WORK ORDER
Write out the records below once more, exactly and completely.

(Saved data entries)

*** Begin section ***

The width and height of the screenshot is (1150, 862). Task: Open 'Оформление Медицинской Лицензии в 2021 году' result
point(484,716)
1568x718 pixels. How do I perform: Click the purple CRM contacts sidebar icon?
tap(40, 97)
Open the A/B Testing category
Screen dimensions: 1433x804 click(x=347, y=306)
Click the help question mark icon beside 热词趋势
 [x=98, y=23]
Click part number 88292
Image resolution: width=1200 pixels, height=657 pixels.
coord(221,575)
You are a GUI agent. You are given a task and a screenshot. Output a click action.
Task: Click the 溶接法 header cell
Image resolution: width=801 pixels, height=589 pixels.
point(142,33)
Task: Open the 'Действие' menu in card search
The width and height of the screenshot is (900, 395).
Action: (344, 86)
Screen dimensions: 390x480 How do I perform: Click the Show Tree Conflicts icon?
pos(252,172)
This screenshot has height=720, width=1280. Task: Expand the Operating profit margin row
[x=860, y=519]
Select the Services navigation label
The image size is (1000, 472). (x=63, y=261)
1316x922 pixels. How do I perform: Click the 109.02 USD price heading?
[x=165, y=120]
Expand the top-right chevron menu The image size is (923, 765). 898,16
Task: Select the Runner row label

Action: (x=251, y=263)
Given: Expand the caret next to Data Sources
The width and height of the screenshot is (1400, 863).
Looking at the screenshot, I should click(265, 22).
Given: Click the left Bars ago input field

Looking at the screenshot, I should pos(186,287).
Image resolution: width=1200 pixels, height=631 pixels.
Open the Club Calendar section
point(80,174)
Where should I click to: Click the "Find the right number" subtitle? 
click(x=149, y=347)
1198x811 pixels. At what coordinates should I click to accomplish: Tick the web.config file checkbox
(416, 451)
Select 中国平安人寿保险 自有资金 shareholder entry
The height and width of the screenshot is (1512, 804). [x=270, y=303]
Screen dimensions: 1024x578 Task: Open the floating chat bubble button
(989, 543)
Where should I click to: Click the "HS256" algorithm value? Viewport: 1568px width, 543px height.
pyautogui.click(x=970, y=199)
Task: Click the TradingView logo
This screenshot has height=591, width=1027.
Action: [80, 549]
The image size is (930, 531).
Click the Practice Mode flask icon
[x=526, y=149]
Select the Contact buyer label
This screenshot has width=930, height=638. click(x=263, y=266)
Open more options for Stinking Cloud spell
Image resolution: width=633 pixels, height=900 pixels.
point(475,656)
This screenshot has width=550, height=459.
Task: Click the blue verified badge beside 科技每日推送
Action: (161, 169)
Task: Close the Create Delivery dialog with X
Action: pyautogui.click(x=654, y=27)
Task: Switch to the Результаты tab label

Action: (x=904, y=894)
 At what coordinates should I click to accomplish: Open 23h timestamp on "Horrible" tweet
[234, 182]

*** End section ***

TASK RESULT
The width and height of the screenshot is (1150, 862). Task: Open 'Оформление Медицинской Лицензии в 2021 году' result
point(484,716)
1568x718 pixels. How do I perform: Click the purple CRM contacts sidebar icon?
tap(40, 97)
Open the A/B Testing category
Screen dimensions: 1433x804 click(x=347, y=306)
Click the help question mark icon beside 热词趋势
 [x=98, y=23]
Click part number 88292
Image resolution: width=1200 pixels, height=657 pixels.
coord(221,575)
You are a GUI agent. You are given a task and a screenshot. Output a click action.
Task: Click the 溶接法 header cell
Image resolution: width=801 pixels, height=589 pixels.
point(142,33)
Task: Open the 'Действие' menu in card search
The width and height of the screenshot is (900, 395).
Action: (344, 86)
Screen dimensions: 390x480 How do I perform: Click the Show Tree Conflicts icon?
pos(252,172)
This screenshot has height=720, width=1280. Task: Expand the Operating profit margin row
[x=860, y=519]
Select the Services navigation label
The image size is (1000, 472). (x=63, y=261)
1316x922 pixels. How do I perform: Click the 109.02 USD price heading?
[x=165, y=120]
Expand the top-right chevron menu The image size is (923, 765). 898,16
Task: Select the Runner row label

Action: (x=251, y=263)
Given: Expand the caret next to Data Sources
The width and height of the screenshot is (1400, 863).
Looking at the screenshot, I should click(265, 22).
Given: Click the left Bars ago input field

Looking at the screenshot, I should pos(186,287).
Image resolution: width=1200 pixels, height=631 pixels.
Open the Club Calendar section
point(80,174)
Where should I click to: Click the "Find the right number" subtitle? 
click(x=149, y=347)
1198x811 pixels. At what coordinates should I click to accomplish: Tick the web.config file checkbox
(416, 451)
Select 中国平安人寿保险 自有资金 shareholder entry
The height and width of the screenshot is (1512, 804). [x=270, y=303]
Screen dimensions: 1024x578 Task: Open the floating chat bubble button
(989, 543)
Where should I click to: Click the "HS256" algorithm value? Viewport: 1568px width, 543px height.
pyautogui.click(x=970, y=199)
Task: Click the TradingView logo
This screenshot has height=591, width=1027.
Action: [80, 549]
The image size is (930, 531).
Click the Practice Mode flask icon
[x=526, y=149]
Select the Contact buyer label
This screenshot has width=930, height=638. click(x=263, y=266)
Open more options for Stinking Cloud spell
Image resolution: width=633 pixels, height=900 pixels.
point(475,656)
This screenshot has width=550, height=459.
Task: Click the blue verified badge beside 科技每日推送
Action: (161, 169)
Task: Close the Create Delivery dialog with X
Action: pyautogui.click(x=654, y=27)
Task: Switch to the Результаты tab label

Action: (x=904, y=894)
 At what coordinates should I click to accomplish: Open 23h timestamp on "Horrible" tweet
[234, 182]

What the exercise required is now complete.